American readers are now realizing what NYT's international readers knew years ago. That they make up their minds first and then write articles to fit that narrative. Their international reporting has been biased crap for years and now the domestic reporting has caught up.
Not any more apparently. Fascist, socialist, communist, alt-right, neoliberal, etc. just mean whatever they need to quickly slur someone with them. Hell ever Marxism seems like it doesn’t actually refer to anything Marx or his contemporaries ever said anymore. Did you know Bloomberg is a Maoist?
Fascinating how the site obsessed with their pseudo-intellectual superiority can’t add anything other than downvotes.
I agree. Unless we are talking about avowed actual Nazis or card-carrying Communists, much of this extremist labeling can be reduced to identify ‘enemy tribe members.’
Well what's "liberal" here? As someone not from the US, liberal means to me what people in the US call "libertarian" or "classical liberal"; and I thought "liberal" is what you call people from the democratic party, who are left-leaning statists AFAICT. Are you just saying they aren't communists? Because communism is what's normally called far-left in most of the world.
I am using the proper international definition of "liberal". The NYT certainly has a very US ideology, but it best fits liberal in the rest off the democratic world.
The US is a very right wing country. If you're not from there then there's a good chance that the Democratic Party is more right wing than your countries major right wing party.
Really we need a venn diagram with like 10 different circles to describe the distinction between what is meant by liberal and what is meant by left here.
Liberal, in this case, when contrasted against the left usually describes the politics of the neoliberal and neoconservative (and often a mixture of the two) wing of the Democrat Party. In other words, liberals are considered a sort of right wing - pro-market/pro-capitalism - of the Democrat party. On the other hand, you have the “real left” which represents anti-capitalist and pro-labor ideals (this is a smaller faction and it’s more of a gradient that leans toward democratic socialism than full abolishment of capitalism). There are certain cases where (parts of) the neoliberal and left wing align - for example the various identity issues. That’s the “progressive” part of the party.
But yes this is all very confusing because we have only recently developed language in US politics to describe these differences and they have not really hit mainstream political discussion. That and we have one mega party that represents many different views.

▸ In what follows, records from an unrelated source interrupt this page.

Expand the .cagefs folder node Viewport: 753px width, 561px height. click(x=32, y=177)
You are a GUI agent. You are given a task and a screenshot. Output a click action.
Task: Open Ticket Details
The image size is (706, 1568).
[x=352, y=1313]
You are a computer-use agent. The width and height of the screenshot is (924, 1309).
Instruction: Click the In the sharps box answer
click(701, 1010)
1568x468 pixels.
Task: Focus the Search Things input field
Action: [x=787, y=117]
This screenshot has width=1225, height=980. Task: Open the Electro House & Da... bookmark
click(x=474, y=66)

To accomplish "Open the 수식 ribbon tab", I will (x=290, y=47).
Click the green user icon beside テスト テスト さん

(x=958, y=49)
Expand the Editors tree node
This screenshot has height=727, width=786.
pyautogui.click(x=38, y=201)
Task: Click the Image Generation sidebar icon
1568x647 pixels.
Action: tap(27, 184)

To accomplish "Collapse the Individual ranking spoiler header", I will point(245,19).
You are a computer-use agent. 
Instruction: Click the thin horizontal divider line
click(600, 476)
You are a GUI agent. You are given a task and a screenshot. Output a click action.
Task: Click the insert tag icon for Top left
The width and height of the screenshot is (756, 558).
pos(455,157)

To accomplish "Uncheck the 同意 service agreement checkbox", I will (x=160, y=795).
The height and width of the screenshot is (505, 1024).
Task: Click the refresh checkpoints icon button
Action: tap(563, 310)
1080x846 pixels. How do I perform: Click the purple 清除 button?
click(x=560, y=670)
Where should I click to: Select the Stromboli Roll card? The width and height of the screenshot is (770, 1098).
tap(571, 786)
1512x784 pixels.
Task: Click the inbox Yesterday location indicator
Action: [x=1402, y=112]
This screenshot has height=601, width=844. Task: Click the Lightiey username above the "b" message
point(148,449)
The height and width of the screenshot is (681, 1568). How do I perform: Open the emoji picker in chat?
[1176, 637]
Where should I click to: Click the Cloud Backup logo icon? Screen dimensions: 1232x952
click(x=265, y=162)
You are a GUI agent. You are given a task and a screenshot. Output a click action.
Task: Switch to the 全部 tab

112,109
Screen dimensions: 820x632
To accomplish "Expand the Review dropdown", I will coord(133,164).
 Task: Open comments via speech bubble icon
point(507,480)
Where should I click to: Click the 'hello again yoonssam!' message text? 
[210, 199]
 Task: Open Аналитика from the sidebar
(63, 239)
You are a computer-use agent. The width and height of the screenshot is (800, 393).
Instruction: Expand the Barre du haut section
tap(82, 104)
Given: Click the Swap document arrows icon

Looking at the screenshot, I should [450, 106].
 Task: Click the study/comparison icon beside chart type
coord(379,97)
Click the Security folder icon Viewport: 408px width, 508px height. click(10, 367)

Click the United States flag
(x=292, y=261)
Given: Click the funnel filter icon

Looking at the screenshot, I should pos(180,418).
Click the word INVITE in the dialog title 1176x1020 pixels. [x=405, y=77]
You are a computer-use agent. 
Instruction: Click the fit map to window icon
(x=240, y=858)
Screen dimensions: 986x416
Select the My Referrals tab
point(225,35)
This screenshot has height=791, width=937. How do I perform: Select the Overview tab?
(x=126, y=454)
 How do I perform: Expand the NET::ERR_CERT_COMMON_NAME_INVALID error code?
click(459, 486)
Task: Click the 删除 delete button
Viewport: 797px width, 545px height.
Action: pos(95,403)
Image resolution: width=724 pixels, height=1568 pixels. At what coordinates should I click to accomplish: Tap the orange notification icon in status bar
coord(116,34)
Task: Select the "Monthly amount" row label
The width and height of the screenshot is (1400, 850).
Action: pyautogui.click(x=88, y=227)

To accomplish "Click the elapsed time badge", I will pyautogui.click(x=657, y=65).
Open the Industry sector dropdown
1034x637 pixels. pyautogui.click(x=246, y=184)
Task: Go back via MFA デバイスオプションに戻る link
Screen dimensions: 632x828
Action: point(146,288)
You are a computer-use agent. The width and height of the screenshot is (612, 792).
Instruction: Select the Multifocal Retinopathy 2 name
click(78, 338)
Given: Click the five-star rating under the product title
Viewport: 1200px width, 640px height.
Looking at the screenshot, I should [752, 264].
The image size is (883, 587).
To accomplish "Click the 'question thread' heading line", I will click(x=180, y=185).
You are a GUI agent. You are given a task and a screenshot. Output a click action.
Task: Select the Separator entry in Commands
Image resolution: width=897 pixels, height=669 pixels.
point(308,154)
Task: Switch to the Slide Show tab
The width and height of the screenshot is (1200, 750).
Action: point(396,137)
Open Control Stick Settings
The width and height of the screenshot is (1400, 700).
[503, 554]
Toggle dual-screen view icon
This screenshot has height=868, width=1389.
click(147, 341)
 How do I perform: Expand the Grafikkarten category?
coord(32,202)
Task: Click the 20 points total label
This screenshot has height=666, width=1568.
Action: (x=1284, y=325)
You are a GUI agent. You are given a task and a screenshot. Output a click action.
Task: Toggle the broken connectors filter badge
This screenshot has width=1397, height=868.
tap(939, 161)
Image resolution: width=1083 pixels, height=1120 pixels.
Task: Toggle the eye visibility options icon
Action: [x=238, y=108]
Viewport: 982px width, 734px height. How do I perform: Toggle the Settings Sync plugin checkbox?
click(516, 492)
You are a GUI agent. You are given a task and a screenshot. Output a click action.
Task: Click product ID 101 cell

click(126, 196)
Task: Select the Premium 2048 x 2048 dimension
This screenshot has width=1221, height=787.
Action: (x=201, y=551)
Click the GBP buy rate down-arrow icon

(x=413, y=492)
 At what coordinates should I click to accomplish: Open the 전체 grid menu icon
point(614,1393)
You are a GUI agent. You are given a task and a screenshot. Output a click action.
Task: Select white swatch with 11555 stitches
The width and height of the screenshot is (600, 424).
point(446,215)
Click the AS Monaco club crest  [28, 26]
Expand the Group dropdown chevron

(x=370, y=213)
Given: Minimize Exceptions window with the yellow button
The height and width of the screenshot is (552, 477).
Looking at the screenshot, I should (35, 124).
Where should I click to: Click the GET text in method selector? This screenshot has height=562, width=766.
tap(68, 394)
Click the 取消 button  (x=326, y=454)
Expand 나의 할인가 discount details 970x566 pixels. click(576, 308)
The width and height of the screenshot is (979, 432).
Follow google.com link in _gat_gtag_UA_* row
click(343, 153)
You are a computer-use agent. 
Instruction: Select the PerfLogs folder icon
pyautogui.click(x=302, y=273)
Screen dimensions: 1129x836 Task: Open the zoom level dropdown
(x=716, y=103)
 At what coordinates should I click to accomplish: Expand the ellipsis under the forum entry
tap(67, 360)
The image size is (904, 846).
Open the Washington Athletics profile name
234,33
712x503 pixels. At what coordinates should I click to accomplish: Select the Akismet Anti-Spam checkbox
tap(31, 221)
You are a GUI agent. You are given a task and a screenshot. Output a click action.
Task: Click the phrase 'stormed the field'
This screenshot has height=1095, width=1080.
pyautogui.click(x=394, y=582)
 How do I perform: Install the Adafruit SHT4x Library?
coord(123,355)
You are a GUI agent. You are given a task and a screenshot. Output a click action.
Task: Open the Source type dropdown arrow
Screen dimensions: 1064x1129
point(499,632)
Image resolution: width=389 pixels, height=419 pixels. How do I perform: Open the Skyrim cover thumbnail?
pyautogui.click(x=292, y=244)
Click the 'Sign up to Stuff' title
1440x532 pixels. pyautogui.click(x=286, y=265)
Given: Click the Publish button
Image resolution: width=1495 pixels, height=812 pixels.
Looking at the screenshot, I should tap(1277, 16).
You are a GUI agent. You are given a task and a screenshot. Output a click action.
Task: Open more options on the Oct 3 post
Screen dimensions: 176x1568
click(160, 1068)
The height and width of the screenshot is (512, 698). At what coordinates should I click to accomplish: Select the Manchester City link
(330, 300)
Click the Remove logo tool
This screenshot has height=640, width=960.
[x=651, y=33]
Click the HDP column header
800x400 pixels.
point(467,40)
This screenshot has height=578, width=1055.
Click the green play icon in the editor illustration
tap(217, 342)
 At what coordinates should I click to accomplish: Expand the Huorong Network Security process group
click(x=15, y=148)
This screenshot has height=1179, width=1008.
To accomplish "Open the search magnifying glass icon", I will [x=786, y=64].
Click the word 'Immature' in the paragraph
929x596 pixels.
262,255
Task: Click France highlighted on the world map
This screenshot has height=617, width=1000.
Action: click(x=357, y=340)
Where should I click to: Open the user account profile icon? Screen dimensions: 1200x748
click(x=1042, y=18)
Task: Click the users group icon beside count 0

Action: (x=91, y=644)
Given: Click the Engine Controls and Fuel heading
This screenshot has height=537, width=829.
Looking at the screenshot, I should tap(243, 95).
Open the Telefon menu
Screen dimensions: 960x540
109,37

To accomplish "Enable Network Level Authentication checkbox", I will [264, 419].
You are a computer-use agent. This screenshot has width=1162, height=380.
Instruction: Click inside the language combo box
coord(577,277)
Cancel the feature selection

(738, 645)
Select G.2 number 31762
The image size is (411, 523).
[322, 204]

It's the contemporary, mostly inoffensive brand of leftism: the one that obsesses over vague and all-explaining systemic issues like gender, race and climate change, while never questioning the government-fed narrative on geopolitical issues, conflicts and alliances. In other words a lot of critical posturing on the surface and a complete alignment on the deep themes that really matter.
I wish NYT was far left. How does the NYT mispresenting WHO scientists to push the story that China was hiding COVID constitute "far left" to you? That is a dead on Trumpian conspiracy.